Go to the line in the entries below that holds "You are a computer-use agent. The" and repeat exactly from there through the line that holds "Instruction: Click the 23 审核通过报价数 cell", inclusive.

> Input data:
····················

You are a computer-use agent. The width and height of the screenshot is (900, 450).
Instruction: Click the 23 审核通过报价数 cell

····················

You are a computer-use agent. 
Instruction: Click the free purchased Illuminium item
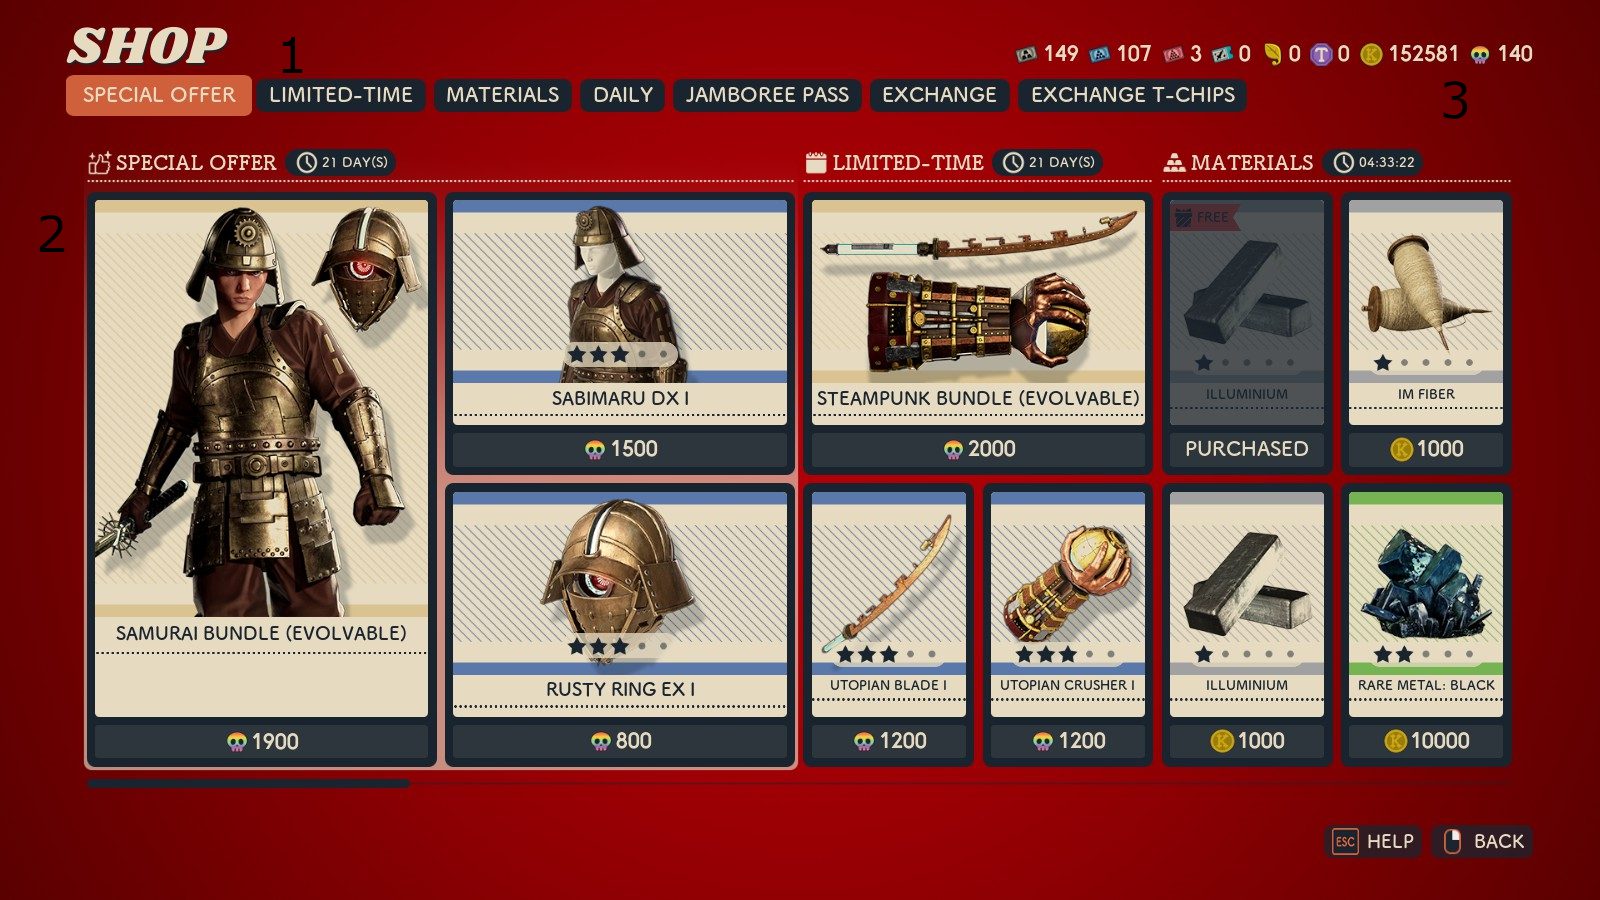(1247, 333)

····················

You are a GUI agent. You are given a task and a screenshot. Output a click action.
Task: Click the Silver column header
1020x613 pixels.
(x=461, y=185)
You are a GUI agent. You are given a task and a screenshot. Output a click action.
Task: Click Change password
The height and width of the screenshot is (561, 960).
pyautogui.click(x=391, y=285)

····················

> Result of the exercise:
You are a computer-use agent. The width and height of the screenshot is (900, 450).
Instruction: Click the 23 审核通过报价数 cell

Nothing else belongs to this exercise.